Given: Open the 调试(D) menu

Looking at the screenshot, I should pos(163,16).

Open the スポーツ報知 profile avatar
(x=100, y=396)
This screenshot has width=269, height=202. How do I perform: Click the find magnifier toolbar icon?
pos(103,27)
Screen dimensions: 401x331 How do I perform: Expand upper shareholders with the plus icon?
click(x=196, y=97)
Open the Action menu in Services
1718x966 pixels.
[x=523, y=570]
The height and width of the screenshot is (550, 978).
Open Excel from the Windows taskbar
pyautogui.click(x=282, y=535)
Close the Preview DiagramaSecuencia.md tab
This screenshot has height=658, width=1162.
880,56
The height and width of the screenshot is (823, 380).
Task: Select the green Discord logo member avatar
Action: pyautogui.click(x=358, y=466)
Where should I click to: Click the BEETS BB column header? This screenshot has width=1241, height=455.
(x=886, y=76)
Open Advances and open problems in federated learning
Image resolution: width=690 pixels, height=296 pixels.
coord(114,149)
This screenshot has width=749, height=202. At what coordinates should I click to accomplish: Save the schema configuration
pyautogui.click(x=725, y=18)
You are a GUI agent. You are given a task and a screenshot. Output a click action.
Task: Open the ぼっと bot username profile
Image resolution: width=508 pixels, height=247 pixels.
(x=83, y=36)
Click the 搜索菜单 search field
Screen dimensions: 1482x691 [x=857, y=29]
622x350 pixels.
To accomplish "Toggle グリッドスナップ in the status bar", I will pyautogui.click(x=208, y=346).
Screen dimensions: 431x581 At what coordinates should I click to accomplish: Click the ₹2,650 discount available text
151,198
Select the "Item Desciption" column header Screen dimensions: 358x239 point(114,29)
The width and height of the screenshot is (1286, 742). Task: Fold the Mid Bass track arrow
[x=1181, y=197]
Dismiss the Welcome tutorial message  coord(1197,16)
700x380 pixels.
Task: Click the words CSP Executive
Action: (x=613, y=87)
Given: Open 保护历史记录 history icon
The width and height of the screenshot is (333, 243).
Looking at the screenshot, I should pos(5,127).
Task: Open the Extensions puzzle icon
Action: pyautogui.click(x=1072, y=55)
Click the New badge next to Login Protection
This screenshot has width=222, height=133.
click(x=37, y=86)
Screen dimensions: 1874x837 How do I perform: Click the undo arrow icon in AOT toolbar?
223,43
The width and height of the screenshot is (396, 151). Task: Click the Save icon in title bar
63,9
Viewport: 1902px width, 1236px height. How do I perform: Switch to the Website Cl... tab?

▬▬▬▬▬▬▬▬▬▬

= Written request =
Rewrite all of the entries above, replacing "How do I perform" with "How can I carry out" each time it occurs and leaving everything else unchanged.

= Solution to the exercise =
Given: Open the 调试(D) menu

Looking at the screenshot, I should pos(163,16).

Open the スポーツ報知 profile avatar
(x=100, y=396)
This screenshot has width=269, height=202. How can I carry out: Click the find magnifier toolbar icon?
pos(103,27)
Screen dimensions: 401x331 How can I carry out: Expand upper shareholders with the plus icon?
click(x=196, y=97)
Open the Action menu in Services
1718x966 pixels.
[x=523, y=570]
The height and width of the screenshot is (550, 978).
Open Excel from the Windows taskbar
pyautogui.click(x=282, y=535)
Close the Preview DiagramaSecuencia.md tab
This screenshot has height=658, width=1162.
880,56
The height and width of the screenshot is (823, 380).
Task: Select the green Discord logo member avatar
Action: pyautogui.click(x=358, y=466)
Where should I click to: Click the BEETS BB column header? This screenshot has width=1241, height=455.
(x=886, y=76)
Open Advances and open problems in federated learning
Image resolution: width=690 pixels, height=296 pixels.
coord(114,149)
This screenshot has width=749, height=202. At what coordinates should I click to accomplish: Save the schema configuration
pyautogui.click(x=725, y=18)
You are a GUI agent. You are given a task and a screenshot. Output a click action.
Task: Open the ぼっと bot username profile
Image resolution: width=508 pixels, height=247 pixels.
(x=83, y=36)
Click the 搜索菜单 search field
Screen dimensions: 1482x691 [x=857, y=29]
622x350 pixels.
To accomplish "Toggle グリッドスナップ in the status bar", I will pyautogui.click(x=208, y=346).
Screen dimensions: 431x581 At what coordinates should I click to accomplish: Click the ₹2,650 discount available text
151,198
Select the "Item Desciption" column header Screen dimensions: 358x239 point(114,29)
The width and height of the screenshot is (1286, 742). Task: Fold the Mid Bass track arrow
[x=1181, y=197]
Dismiss the Welcome tutorial message  coord(1197,16)
700x380 pixels.
Task: Click the words CSP Executive
Action: (x=613, y=87)
Given: Open 保护历史记录 history icon
The width and height of the screenshot is (333, 243).
Looking at the screenshot, I should pos(5,127).
Task: Open the Extensions puzzle icon
Action: pyautogui.click(x=1072, y=55)
Click the New badge next to Login Protection
This screenshot has width=222, height=133.
click(x=37, y=86)
Screen dimensions: 1874x837 How can I carry out: Click the undo arrow icon in AOT toolbar?
223,43
The width and height of the screenshot is (396, 151). Task: Click the Save icon in title bar
63,9
Viewport: 1902px width, 1236px height. How can I carry out: Switch to the Website Cl... tab?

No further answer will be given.